▶ Input material
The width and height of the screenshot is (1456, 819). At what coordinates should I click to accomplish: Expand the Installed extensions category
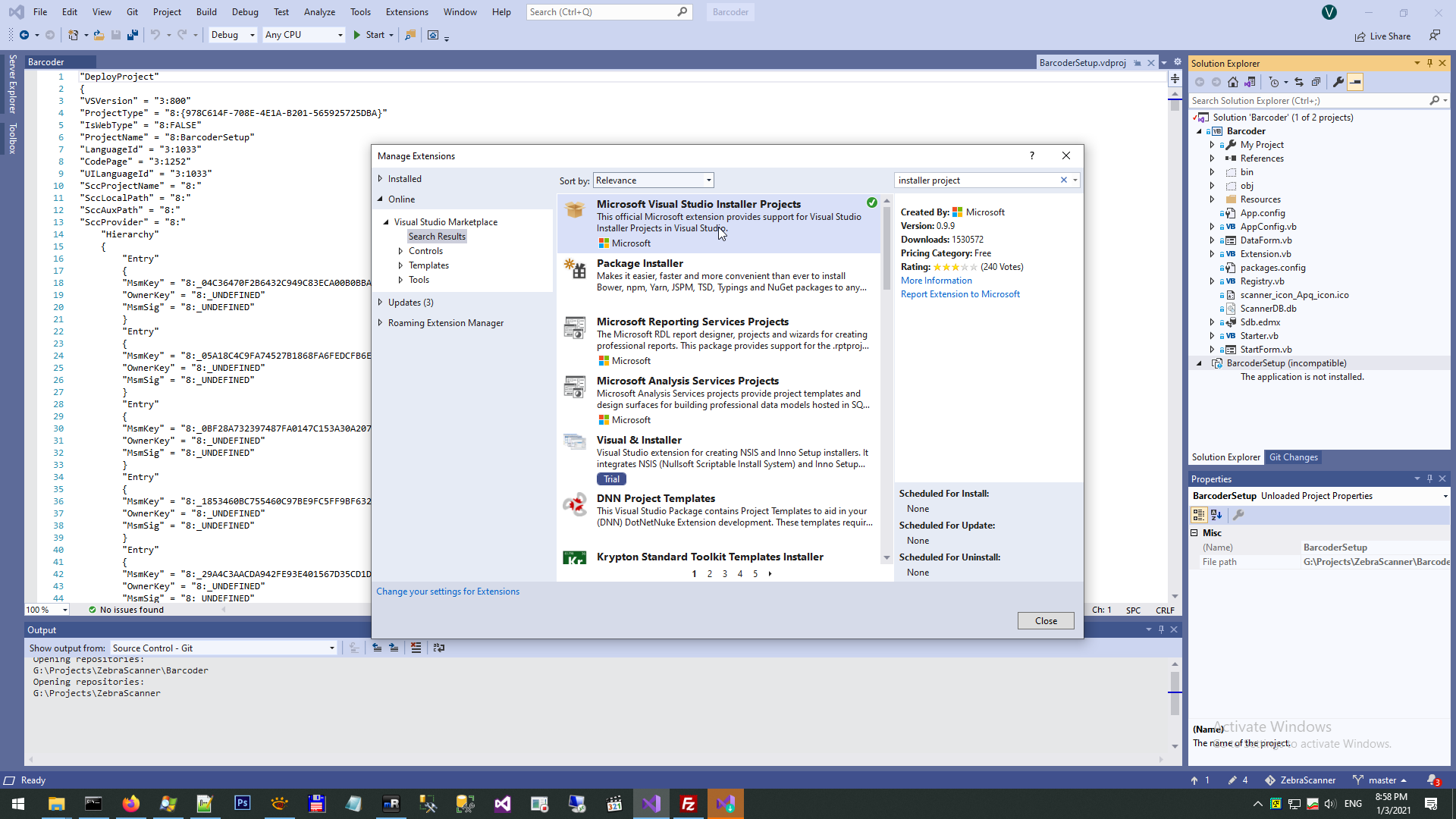click(381, 179)
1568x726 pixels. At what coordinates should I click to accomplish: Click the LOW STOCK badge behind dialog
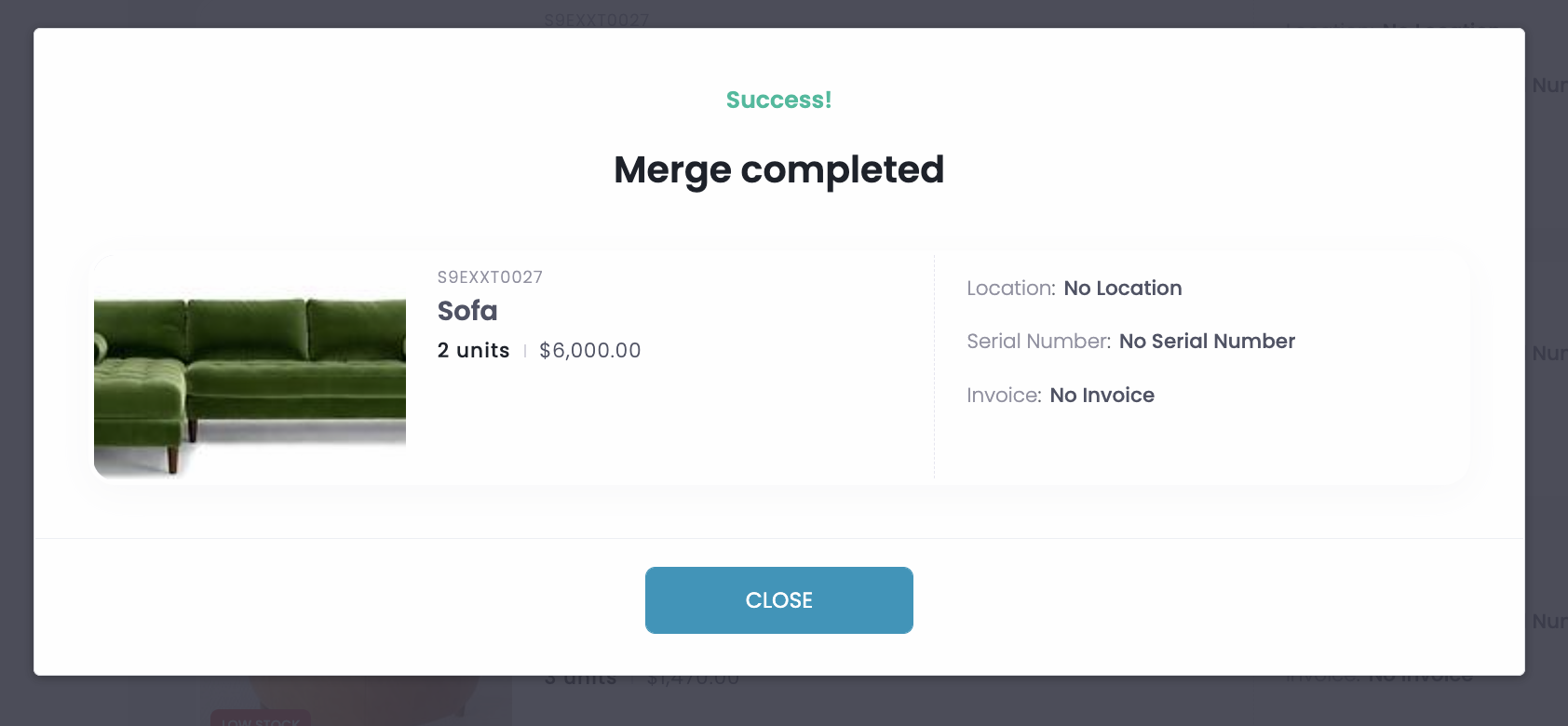pos(261,719)
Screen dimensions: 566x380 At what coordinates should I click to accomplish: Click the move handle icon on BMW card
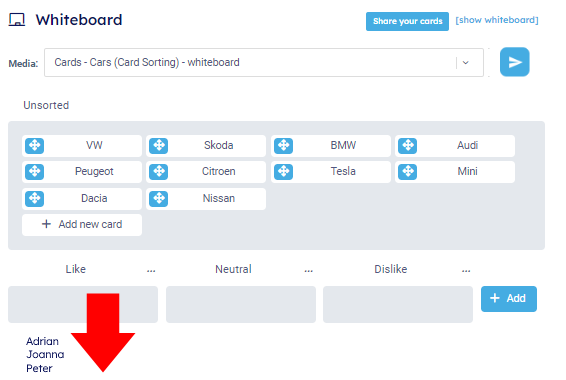pyautogui.click(x=283, y=146)

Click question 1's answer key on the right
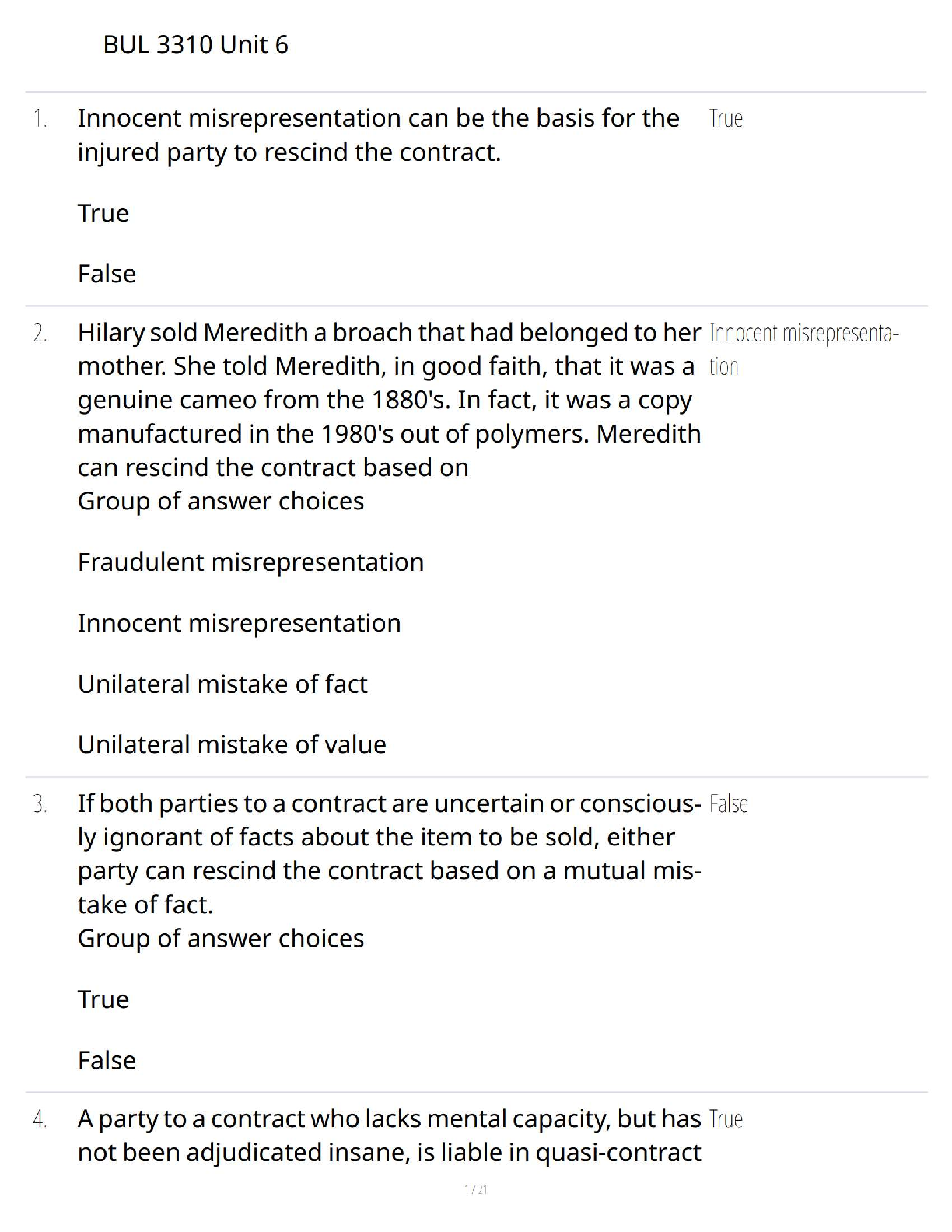pos(726,119)
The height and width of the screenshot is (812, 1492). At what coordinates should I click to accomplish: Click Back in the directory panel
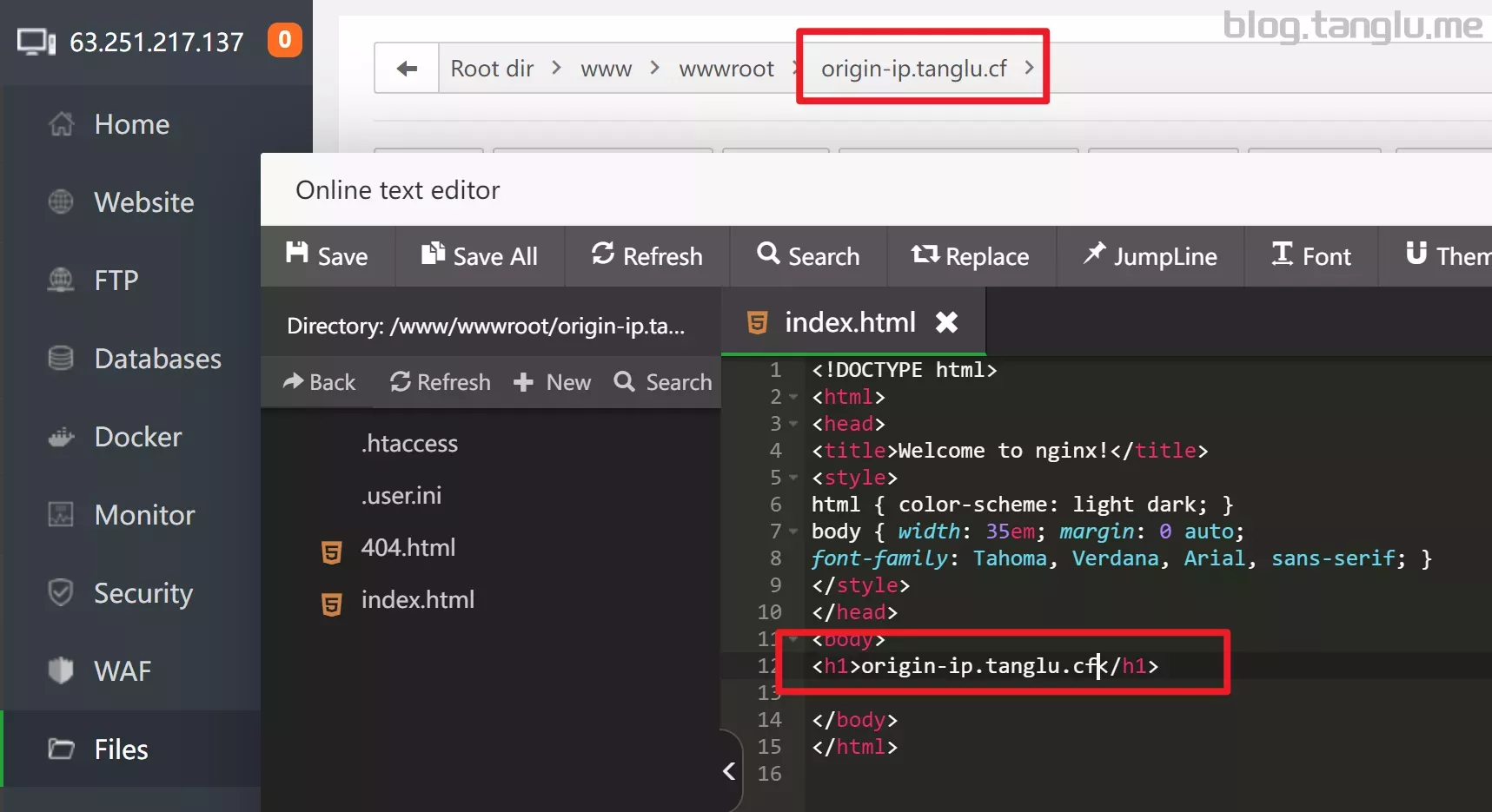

▶ What to work on
Please rewrite the material above with every "screenshot" changed to "screen image" and nothing else altered. Omit the pictures from your version.

▶ Full answer
The width and height of the screen image is (1456, 819). At what coordinates should I click to accomplish: Expand the Installed extensions category
click(381, 179)
1568x726 pixels. At what coordinates should I click to accomplish: Click the LOW STOCK badge behind dialog
pos(261,719)
Screen dimensions: 566x380 At what coordinates should I click to accomplish: Click the move handle icon on BMW card
pyautogui.click(x=283, y=146)

Click question 1's answer key on the right
pos(726,119)
The height and width of the screen image is (812, 1492). At what coordinates should I click to accomplish: Click Back in the directory panel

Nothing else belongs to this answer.